The Oakland Tribune is running a story today on the status of the five sports that UC Berkeley announced it was cutting last September. At the time, the university said that a worsening budget situation had rendered the school's athletic program unsustainable, and that baseball, women's lacrosse, and gymnastics -- both men's and women's -- would be discontinued at the end of this academic year. The plan for men's rugby, widely considered to be the most successful varsity sport in university history, was to downgrade it to a "varsity club."
The announcement, naturally, was met with considerable consternation by Cal fans and alumni. (The quote from former Cal baseball player Jeff Kent: 'You're telling me the University of California is not going to have a baseball program? ... If I could put it in one word, I'm disgusted right now. I'm absolutely embarrassed to be a Cal baseball alum knowing the school is cutting the program.")
The pressure was enough so that two months later, Director of Athletics Sandy Barbour issued an apologia and an FAQ, which included a section that seemed meant to discourage any concerted effort to save the moribund teams:
Is there a possibility that some or all of teams could be reinstated?

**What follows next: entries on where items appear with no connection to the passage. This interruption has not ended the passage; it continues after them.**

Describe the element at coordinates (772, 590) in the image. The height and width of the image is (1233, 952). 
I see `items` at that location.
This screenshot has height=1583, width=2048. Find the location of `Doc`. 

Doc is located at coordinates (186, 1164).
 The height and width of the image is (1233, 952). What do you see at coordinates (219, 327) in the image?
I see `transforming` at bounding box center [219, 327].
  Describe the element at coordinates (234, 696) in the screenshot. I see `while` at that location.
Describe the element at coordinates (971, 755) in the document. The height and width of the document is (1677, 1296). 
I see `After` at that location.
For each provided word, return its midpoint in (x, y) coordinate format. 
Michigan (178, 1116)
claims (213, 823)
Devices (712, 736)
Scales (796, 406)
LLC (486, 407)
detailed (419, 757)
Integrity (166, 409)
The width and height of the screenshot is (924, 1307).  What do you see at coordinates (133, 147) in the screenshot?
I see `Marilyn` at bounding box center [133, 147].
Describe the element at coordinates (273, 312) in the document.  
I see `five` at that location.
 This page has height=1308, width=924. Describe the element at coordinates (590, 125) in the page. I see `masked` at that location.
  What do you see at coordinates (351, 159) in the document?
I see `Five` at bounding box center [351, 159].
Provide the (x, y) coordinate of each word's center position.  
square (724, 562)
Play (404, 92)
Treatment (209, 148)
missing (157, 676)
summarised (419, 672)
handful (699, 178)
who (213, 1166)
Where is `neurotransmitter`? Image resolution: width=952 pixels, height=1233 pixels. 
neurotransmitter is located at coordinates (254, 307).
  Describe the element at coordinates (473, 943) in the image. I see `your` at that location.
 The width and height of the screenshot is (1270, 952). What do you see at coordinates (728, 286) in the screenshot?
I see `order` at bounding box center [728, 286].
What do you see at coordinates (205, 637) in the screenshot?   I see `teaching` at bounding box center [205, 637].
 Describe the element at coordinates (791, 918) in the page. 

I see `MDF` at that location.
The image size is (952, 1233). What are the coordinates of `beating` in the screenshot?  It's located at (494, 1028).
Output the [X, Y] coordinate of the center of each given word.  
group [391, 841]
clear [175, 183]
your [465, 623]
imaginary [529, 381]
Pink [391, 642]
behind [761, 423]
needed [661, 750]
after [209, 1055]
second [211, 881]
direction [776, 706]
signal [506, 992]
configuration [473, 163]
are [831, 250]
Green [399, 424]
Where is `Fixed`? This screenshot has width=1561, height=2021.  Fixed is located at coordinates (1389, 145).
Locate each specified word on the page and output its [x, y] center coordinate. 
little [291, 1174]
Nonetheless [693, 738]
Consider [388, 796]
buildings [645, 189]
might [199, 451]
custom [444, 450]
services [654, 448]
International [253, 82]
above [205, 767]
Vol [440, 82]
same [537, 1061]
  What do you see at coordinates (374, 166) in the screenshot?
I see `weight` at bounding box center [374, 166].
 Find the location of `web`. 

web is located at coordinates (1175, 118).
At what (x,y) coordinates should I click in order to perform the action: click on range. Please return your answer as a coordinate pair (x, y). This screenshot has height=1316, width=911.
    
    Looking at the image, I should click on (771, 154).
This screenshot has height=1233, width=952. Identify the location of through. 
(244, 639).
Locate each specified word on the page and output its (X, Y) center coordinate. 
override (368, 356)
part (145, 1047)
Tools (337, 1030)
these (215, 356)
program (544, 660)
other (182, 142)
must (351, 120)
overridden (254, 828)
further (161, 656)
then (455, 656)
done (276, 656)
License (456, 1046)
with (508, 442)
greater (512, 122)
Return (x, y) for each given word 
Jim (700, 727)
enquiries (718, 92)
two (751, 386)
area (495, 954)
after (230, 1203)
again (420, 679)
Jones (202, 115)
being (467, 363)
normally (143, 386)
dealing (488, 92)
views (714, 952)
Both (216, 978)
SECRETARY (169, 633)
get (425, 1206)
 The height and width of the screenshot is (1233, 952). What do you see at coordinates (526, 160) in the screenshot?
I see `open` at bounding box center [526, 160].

To preserve the current structure with 29 teams would require the department’s donor base to come forward with unprecedented levels of additional philanthropy...A careful analysis indicated – and we believe continues to indicate – that it would be unrealistic to expect a significant number of donors to immediately increase their giving far above current levels.The present situation already relies upon considerable and growing levels of annual philanthropy in the form of annual and endowment giving, an amount that has exceeded $15 million per year recently. In addition, the department is in the midst of a major campaign to fund the retrofit of Memorial Stadium in order to comply with the UC Regents’ requirement that the facility be renovated. Any effective effort to “save” teams would need to be incremental to goals currently in place and could not “cannibalize” any current endeavors.
Keeping these concerns in mind, neither the campus nor department leadership believes that the Cal Athletics community is likely to be able to raise the permanent funding required to offset the expenses associated with impacted teams. To make up the difference and maintain an acceptable level of longterm support for all 29 programs would call for, at the absolute minimum, a doubling of the current Athletic Department endowment, now at just under $70 million, in a relatively short period of time...
... It has been our view that the availability of the substantial incremental philanthropic commitments necessary to prevent a reduction in scope of our IA program is and has been quite unlikely.
In the event, however, that members of the Cal Athletics community do come forward with significant incremental philanthropic commitments to provide for multiple years of operating costs for the impacted group of teams and a long-term plan for permanent funding (endowment), the campus would of course review such a proposal and consider other alternatives presented. As a pragmatic matter and in fairness to Cal’s student-athletes and coaches, who are in the process of contemplating their future academic and career plans, the uncertainty around possibility of immediate reinstatement cannot be allowed to extend longer than January 31, 2011, which would be over four months after announcement of the scope reduction.
Well that deadline has now passed, and the university, at least publicly, is considering the possibility of reinstatement. Cal spokesman Dan Mogulof told the Tribune that the "process of 'review and analysis' already had begun and that the chancellor hopes to make a decision as soon as Friday."